● **TEXT BLOCK**
>> begin
The relationship between two sets of classes or categories can be explored using correspondence tables created by the table function.

table(df$UniTravelMode, df$Gender) 
table(df$Visual, df$Gender) 
table(df$DrivingLicense, df$Gender) 

Again, we will examine methods for determining whether the cross-tabulated counts and their differences are significant (i.e. would not be expected by chance) in later weeks.

2.3.3.3 Continuous to Categorical

We may also be interested in the exploring differences and similarities in the continuous variables associated with for each categorical class. This can be done using multiple boxplots.

# Height against Gender
boxplot(Height ~ Gender, data=df, col=c("red", "yellow3"), las=2, horizontal = T)

Here we can see, unsurprisingly that the Male group has a greater median height than Female. Other group distinctions are less obvious but none the less interesting. The code below using the same approach to examine height against blood donor (Yes or No):

# Height against Blood Donor
boxplot(Height ~ BloodDonor, data=df, 
        col=c("red", "salmon"), las=2, horizontal = T, ylab = "Blood Donor")

In this case there are some differences in the distributions of typical heights across these group.

We can do this numerically as well, but it is a bit more convoluted using the with and aggregate functions. The code below compares the distribution of height values across the 2 groups of blood donors:

with(df, aggregate(Hand_Span, by=list(BloodDonor) , FUN=summary))
##   Group.1   x.Min. x.1st Qu. x.Median   x.Mean x.3rd Qu.   x.Max.
## 1      No  50.0000  175.0000 190.0000 186.9016  205.0000 250.0000
## 2     Yes 150.0000  181.2500 197.5000 191.2500  206.7500 213.0000

2.3.4 Saving and loading data in different ways

Finally, having loaded a .csv file at the start of this, this section demonstrates a few ways of saving your data and your workspace.

First, for any R session you can save all of the objects you have created so that you can come back to it at a later date. The code below saves everything to an .RData file in your current working directory:

save.image("week20.RData")

You should see the file in your folder.
>> end
● **INFORMATION PROVIDED**
>> begin
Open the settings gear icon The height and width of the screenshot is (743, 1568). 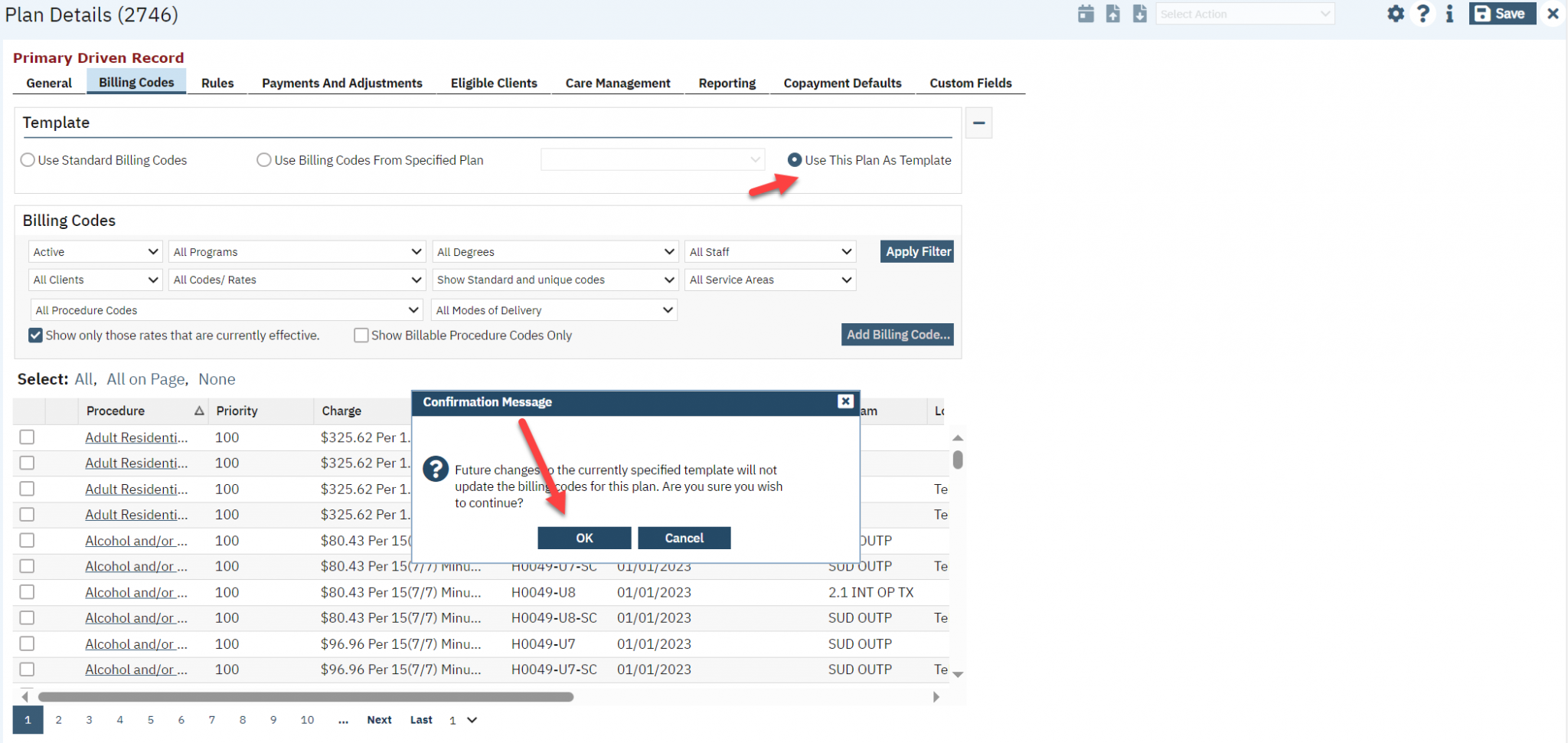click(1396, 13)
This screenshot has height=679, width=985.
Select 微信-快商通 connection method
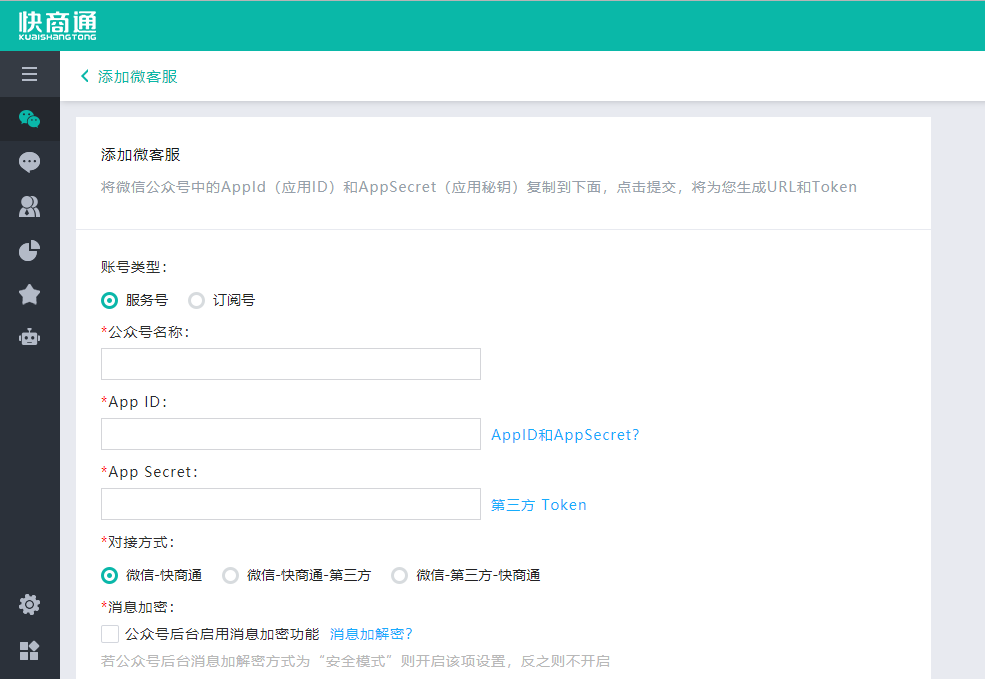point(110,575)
>> end
● **INSTRUCTIONS**
A) Summarize the R tutorial passage in two sentences.
B) Write out everything in the R tutorial passage from "# Height against Blood" down to "by=list(BloodDonor) , FUN=summary))".
The listing comes from a separate source and has no link to the R tutorial passage.

● **ANSWERS GIVEN**
A) The passage shows how the table function builds correspondence tables between two sets of categories, and how multiple boxplots compare a continuous variable across categorical classes, such as height by gender, where the Male group has a greater median height. It then explains that save.image can store every object created in an R session in an .RData file in the current working directory.

B)
# Height against Blood Donor
boxplot(Height ~ BloodDonor, data=df, 
        col=c("red", "salmon"), las=2, horizontal = T, ylab = "Blood Donor")

In this case there are some differences in the distributions of typical heights across these group.

We can do this numerically as well, but it is a bit more convoluted using the with and aggregate functions. The code below compares the distribution of height values across the 2 groups of blood donors:

with(df, aggregate(Hand_Span, by=list(BloodDonor) , FUN=summary))